Great leaders are willing servants of people, organisations and causes. Instead of worrying about how powerful they are or what position they hold, these leaders focus on what others need. Without the distractions of ego, they can see the clearest path to positive outcome.

We know though that maintaining this clarity is a challenge. In moments of crisis, staying committed to Compassionate Leadership is a monumental challenge that requires daily effort, if not hourly. To keep my coaching clients on track, I ask a critical clarity question – one that helps them focus on making a positive impact instead of demonstrating their own superiority. This question will help you too. It will also decrease your stress level while getting closer to the results you want. Here it is…

“Am I willing, at this time, to make the investment required, to make a positive difference on this topic?”

Of course, it isn’t a universal answer to all interpersonal problems, yet it has a specific utility. It’s a reminder that our environment tempts us many times a day to engage in pointless arguments and prove ourselves the winner.

Every day we are bombarded by triggers – people, events and circumstances that have the potential to trigger us. We often fail to appreciate just how much these triggers affect us, and how difficult it is to fend them off without support.

Let us look at each part of the question.

“Am I willing” implies that we are taking responsibility.

“At this time” reminds us that we are operating in the present, facing the only issue in the now.

“To make the investment required” reminds us that responding to others requires work.

“To make a positive difference” places the emphasis on the compassionate side of our nature.

“On this topic” focuses us on the matter at hand as we can’t solve every problem.

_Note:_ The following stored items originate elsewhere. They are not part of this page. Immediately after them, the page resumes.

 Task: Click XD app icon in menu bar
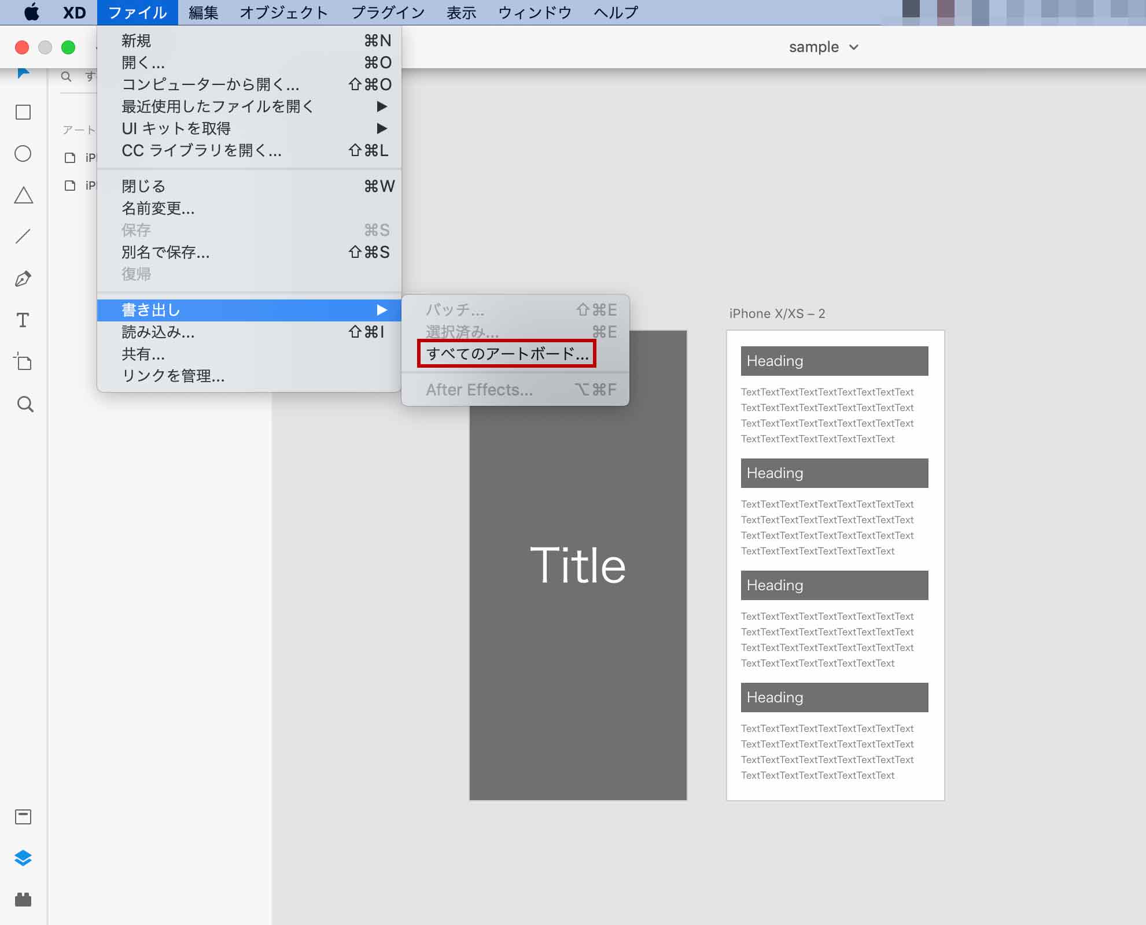(x=73, y=12)
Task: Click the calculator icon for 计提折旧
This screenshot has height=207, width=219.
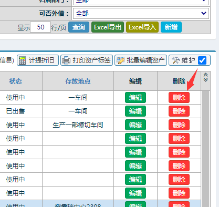Action: coord(22,60)
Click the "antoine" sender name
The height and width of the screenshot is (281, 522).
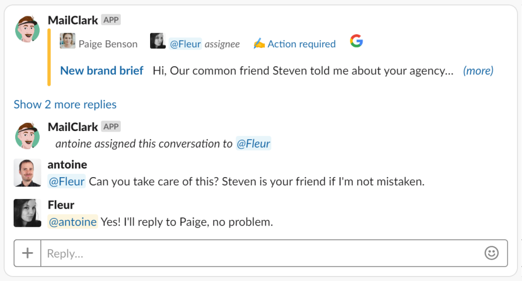point(67,165)
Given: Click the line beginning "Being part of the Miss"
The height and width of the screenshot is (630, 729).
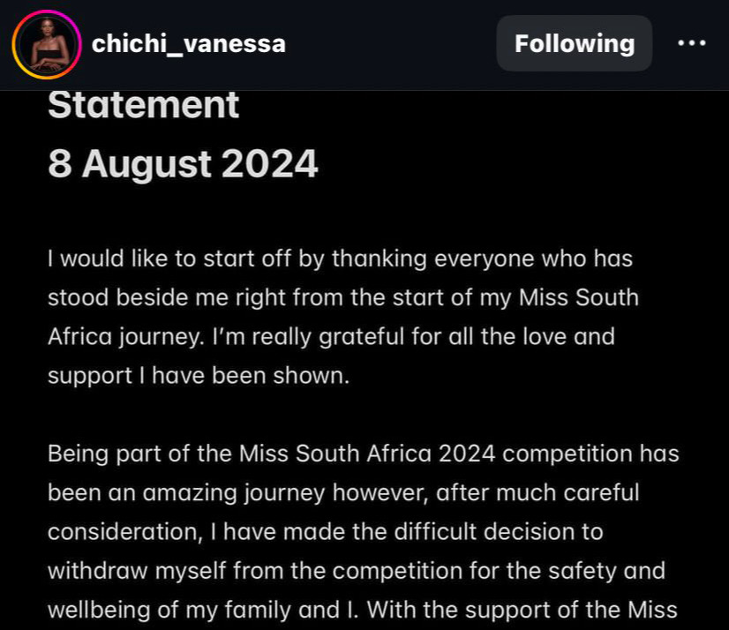Looking at the screenshot, I should [x=363, y=454].
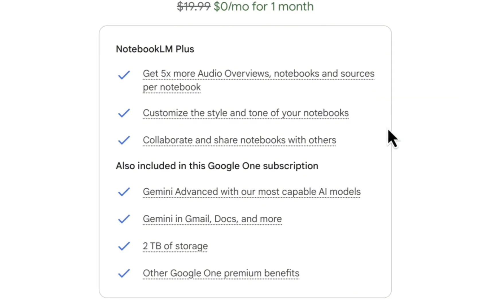Click the NotebookLM Plus heading
Image resolution: width=488 pixels, height=306 pixels.
point(155,49)
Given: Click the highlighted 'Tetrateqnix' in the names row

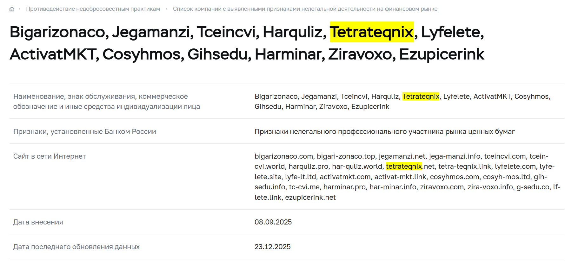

“Am I willing, at this time, to make the investment required, to make a positive difference on this topic?” gives us a thin barrier of breathing room – time enough to inhale, exhale and reflect on whether the outcome we seek is the impact that is intended for the benefit of others, or a false positive that is intended to polish our own image. For Compassionate Leaders, who want to make serving others their primary mission, it’s a vital distinction.